Ric.&Pub. Il vino futuro: Gaja, «Più controlli e meno liti». Gagliardo: «L’Ocm vino è ok»

inserito il 20 Marzo 2012

A pochi giorni dal Vinitaly di Verona scrivono a Sdp due vignaioli che sono due griffe del vino della zona del Barolo, Angelo Gaja, da Barbaresco, vera eno-star, e Gianni Gagliardo da La Morra, infaticabile organizzatore di eno-eventi. La cosa che segnaliamo, a margine dei loro interventi che pubblichiamo integralmente, è che mentre alcuni comparti del vino piemontese, come quello del moscato, tendono a dimostrarsi oltre che litigiosi poco propensi a indicare linee future, l’area del Barolo e del Barbaresco programma strategie di filiera, guarda all’estero senza dimenticarsi dell’Italia, insomma si prepara ad affrontare le sfide che un mercato sempre più globale impone.

ph. Vittorio Ubertone

Quale atteggiamento sia più auspicabile per il vino piemontese è chiaro a tutti.

Ecco l’intervento di Angelo Gaja

«IL VENTO DELL’EUROPA

Il mercato del vino italiano attraversa una fase di profondo cambiamento ed offre spunti di lettura contrastanti.

Il consumo interno cala mentre l’export cresce. Ci sono produttori di vino che fanno difficoltà a vendere ed hanno le cantine piene, altri che sfruttano le opportunità dei mercati e svuotano le cantine. Il pessimismo di maniera si confronta con la retorica dell’ottimismo. Dove sta la verità? I numeri non dicono tutto ma aiutano a capire. L’export del vino italiano sfiora i venticinque milioni di ettolitri annui ed il consumo interno è di poco superiore ai venti: assieme costituiscono un fabbisogno di quarantacinque milioni di ettolitri ai quali va aggiunta la richiesta degli acetifici e degli utilizzatori di alcol. La produzione annuale dell’Italia rilevata dalla media degli ultimi cinque anni stenta a soddisfare il fabbisogno.  Il vino verrà a mancare?
________________
Modifica il passo dell'articolo sul futuro del vino che si apre con le parole contenenti "Quale atteggiamento sia" e si chiude con "di lettura contrastanti.": riportalo sostituendo "profondo" con "radicale".

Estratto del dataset
________________
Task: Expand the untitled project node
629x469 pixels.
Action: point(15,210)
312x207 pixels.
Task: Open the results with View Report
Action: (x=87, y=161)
________________
:: SOLUZIONE SVOLTA ::
Quale atteggiamento sia più auspicabile per il vino piemontese è chiaro a tutti.

Ecco l’intervento di Angelo Gaja

«IL VENTO DELL’EUROPA

Il mercato del vino italiano attraversa una fase di radicale cambiamento ed offre spunti di lettura contrastanti.